文書本文:

たまにはCOMしましょうかね…(遠い目)。
IDLファイル書きました。こんなの。
import "oaidl.idl";
import "ocidl.idl";
[
object,
uuid( 9874C279-FE45-43a1-9ED6-ED667E5BA089 )
]
interface IHoge : IUnknown
{
HRESULT Hoge();
}
こいつをMIDLでコンパイると、(元のファイル名がHoge.idlだとして)以下の4つのファイルができます。
- Hoge_h.h
- Hoge_i.c
- Hoge_p.c
- dlldata.c
Hoge_h.hは、このインターフェイスの定義をC++風に書き直したものです。
こいつを、このインターフェイスを使うクライアントに提供します。
この中には、IID_IHogeの宣言も含まれています。
Hoge_i.cは、GUIDの定義ファイルです。
今回の例の場合、この中にIID_IHogeの定義が含まれます。
Hoge_p.cとdlldata.cは、このインターフェイスのプロキシとスタブを生成するためのソースファイルです。
ここでは割愛。
さて、これでコンポーネント側はできたとして(実装は小人さんが手伝ってくれました)、次はこれを利用するアプリ側を作りましょう。
ここで問題です。
アプリ側ではCoCreateInstanceを使うために、CLSID_HogeとIID_IHogeの定義が必要です。
しかし、CLSID_Hogeなんてものはどこにも定義してありません。
それから、ユーザに渡したHoge_h.hには、IID_IHogeの宣言しか入っていません。
さぁどうしましょう?
MicrosoftがWindows SDKで提供しているインターフェイスは、そのCLSIDやIIDの定義がスタティックライブラリに入っているものがあります。
しかし、COMは本来、インポートライブラリ不要のアーキテクチャです。
ヘッダファイルにでも入れて提供してあげれば済むことなので、このためにHoge.libなんて作りたくありません。
IIDの定義は、Hoge_i.cに入っています。
このファイルをユーザーに提供すればいいんでしょうか?
できれば、ユーザーに渡すのはヘッダファイルだけにしたいところです。
それとも、実体の定義を伴うヘッダファイルなんて邪道でしょうかね?
CLSIDはどこで定義しましょう?
IDLファイル中でも、こんな風にすればできます。
import "oaidl.idl";
import "ocidl.idl";
[
object,
uuid( 9874C279-FE45-43a1-9ED6-ED667E5BA089 )
]
interface IHoge : IUnknown
{
HRESULT Hoge();
}
[ uuid( 56BFECD7-0642-4594-9CA8-6C1B77DE0C95 ) ]
coclass Hoge
{
[ default ] interface IHoge;
}
これは、IHogeを実装するクラスHogeの定義です。
こう定義してやると、Hoge_h.hにCLSID_Hogeの宣言が、Hoge_i.cに定義が、それぞれ生成されます。
しかし、同時に、Hoge_h.hにHogeクラスの先行宣言が加わります。
このHogeクラスとは何者でしょうか?
これはCOMクラスですから、そんなクラスを宣言されたところで、new Hoge; でインスタンスを生成することはできません。

保存済みデータ項目:
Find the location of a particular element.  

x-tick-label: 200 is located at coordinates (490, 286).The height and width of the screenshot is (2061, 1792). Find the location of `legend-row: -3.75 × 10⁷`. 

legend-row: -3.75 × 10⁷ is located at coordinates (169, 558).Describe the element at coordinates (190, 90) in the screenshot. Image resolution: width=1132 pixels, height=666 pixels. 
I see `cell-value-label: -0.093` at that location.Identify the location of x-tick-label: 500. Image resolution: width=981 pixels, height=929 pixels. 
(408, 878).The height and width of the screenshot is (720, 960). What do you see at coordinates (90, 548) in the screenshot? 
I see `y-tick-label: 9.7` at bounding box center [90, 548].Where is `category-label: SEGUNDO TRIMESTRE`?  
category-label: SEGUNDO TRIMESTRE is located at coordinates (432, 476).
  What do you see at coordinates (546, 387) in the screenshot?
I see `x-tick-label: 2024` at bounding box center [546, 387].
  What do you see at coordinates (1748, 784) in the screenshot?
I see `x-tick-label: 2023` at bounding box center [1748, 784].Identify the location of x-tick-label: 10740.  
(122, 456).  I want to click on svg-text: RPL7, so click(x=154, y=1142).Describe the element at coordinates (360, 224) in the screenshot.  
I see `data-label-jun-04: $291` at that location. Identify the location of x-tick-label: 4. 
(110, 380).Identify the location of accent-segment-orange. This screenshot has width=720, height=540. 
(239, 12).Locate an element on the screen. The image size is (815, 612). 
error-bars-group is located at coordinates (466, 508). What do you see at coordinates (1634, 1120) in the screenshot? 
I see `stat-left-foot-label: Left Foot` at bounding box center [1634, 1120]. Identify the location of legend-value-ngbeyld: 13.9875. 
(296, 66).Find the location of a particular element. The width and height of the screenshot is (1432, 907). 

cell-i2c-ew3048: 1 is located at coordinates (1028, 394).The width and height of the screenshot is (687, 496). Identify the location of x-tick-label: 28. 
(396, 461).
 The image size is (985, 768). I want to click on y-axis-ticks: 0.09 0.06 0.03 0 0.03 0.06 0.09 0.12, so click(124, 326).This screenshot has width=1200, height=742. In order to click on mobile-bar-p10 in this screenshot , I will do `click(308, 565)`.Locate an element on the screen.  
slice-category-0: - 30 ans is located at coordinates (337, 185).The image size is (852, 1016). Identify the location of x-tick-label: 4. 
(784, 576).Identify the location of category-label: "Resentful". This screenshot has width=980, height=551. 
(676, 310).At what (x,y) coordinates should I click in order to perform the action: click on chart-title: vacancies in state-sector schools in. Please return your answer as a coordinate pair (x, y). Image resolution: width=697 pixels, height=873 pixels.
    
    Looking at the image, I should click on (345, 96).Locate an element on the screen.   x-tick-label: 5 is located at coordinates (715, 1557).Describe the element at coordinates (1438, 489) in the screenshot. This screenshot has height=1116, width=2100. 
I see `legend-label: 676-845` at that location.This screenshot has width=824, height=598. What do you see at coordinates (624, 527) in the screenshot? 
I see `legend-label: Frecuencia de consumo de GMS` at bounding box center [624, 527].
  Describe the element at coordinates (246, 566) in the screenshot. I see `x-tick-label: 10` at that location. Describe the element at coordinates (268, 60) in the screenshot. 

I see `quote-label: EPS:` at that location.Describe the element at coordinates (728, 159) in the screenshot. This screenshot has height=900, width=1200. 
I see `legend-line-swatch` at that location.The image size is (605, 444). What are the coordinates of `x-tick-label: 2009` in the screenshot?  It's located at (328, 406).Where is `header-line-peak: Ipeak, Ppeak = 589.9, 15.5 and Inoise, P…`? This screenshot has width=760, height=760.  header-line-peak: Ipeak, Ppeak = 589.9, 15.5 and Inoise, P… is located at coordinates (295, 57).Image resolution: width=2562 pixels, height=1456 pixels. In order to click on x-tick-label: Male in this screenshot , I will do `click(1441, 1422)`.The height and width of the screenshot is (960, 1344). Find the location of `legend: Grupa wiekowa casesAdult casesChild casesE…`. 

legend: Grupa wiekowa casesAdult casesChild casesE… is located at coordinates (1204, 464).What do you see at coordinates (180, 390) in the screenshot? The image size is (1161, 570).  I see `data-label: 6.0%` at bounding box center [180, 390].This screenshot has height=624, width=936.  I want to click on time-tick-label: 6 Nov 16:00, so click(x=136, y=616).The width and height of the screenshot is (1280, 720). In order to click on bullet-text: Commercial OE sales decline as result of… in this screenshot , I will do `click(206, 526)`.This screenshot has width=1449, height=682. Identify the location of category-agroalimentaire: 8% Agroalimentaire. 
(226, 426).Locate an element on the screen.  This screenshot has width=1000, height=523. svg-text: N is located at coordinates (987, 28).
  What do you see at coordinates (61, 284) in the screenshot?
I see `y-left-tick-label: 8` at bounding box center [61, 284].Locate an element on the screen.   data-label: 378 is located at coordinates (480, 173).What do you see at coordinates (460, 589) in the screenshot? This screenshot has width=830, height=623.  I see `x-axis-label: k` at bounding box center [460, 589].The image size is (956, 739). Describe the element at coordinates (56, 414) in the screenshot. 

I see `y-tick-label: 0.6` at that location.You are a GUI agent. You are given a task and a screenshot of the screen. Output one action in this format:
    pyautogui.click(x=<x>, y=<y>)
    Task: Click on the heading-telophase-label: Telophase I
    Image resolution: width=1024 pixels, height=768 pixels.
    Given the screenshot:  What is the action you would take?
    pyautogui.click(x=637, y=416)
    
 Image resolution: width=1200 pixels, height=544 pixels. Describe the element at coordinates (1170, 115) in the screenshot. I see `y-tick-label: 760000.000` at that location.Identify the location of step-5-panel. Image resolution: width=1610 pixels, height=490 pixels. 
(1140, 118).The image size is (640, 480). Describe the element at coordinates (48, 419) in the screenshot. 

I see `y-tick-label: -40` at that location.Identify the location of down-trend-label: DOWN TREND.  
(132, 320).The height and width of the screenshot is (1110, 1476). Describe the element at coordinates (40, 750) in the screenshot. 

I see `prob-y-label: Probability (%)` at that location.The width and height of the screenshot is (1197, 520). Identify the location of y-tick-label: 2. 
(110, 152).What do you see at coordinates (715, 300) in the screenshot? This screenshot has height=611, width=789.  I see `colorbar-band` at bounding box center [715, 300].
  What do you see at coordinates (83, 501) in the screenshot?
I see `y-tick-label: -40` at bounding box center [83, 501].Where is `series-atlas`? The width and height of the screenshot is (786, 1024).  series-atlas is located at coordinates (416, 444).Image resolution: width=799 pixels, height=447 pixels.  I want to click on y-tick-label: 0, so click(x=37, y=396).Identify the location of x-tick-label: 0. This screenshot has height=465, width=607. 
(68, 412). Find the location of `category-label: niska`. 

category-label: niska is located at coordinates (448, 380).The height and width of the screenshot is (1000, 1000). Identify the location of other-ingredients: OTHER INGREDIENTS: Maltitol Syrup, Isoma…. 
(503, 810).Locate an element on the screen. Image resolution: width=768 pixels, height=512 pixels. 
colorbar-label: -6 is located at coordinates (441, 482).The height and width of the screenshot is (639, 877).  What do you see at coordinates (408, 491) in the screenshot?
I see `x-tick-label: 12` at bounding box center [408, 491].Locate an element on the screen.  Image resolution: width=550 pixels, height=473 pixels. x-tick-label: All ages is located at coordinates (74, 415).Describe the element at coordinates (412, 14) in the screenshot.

回答する質問:
A – 本文について、次の問いに答えてください。
(i) MIDLが生成するファイルのうち、GUIDの定義ファイルとされているのはどれですか。
(ii) アプリ側でCoCreateInstanceを使うには、何の定義が必要だと書かれていますか。
(iii) coclass Hogeを定義すると、Hoge_h.hにはCLSID_Hogeの宣言と同時に何が加わりますか。
B – 本文のうち、「ヘッダファイルにでも入れて提」を含む箇所から書き始め、「CLSIDはどこで定義しましょう?」で終えて、その範囲を一字も変えずに再掲してください。
データは本文とは別の資料です。

番号別解答:
A –
(i) Hoge_i.c
(ii) CLSID_HogeとIID_IHogeの定義
(iii) Hogeクラスの先行宣言

B –
ヘッダファイルにでも入れて提供してあげれば済むことなので、このためにHoge.libなんて作りたくありません。
IIDの定義は、Hoge_i.cに入っています。
このファイルをユーザーに提供すればいいんでしょうか?
できれば、ユーザーに渡すのはヘッダファイルだけにしたいところです。
それとも、実体の定義を伴うヘッダファイルなんて邪道でしょうかね?
CLSIDはどこで定義しましょう?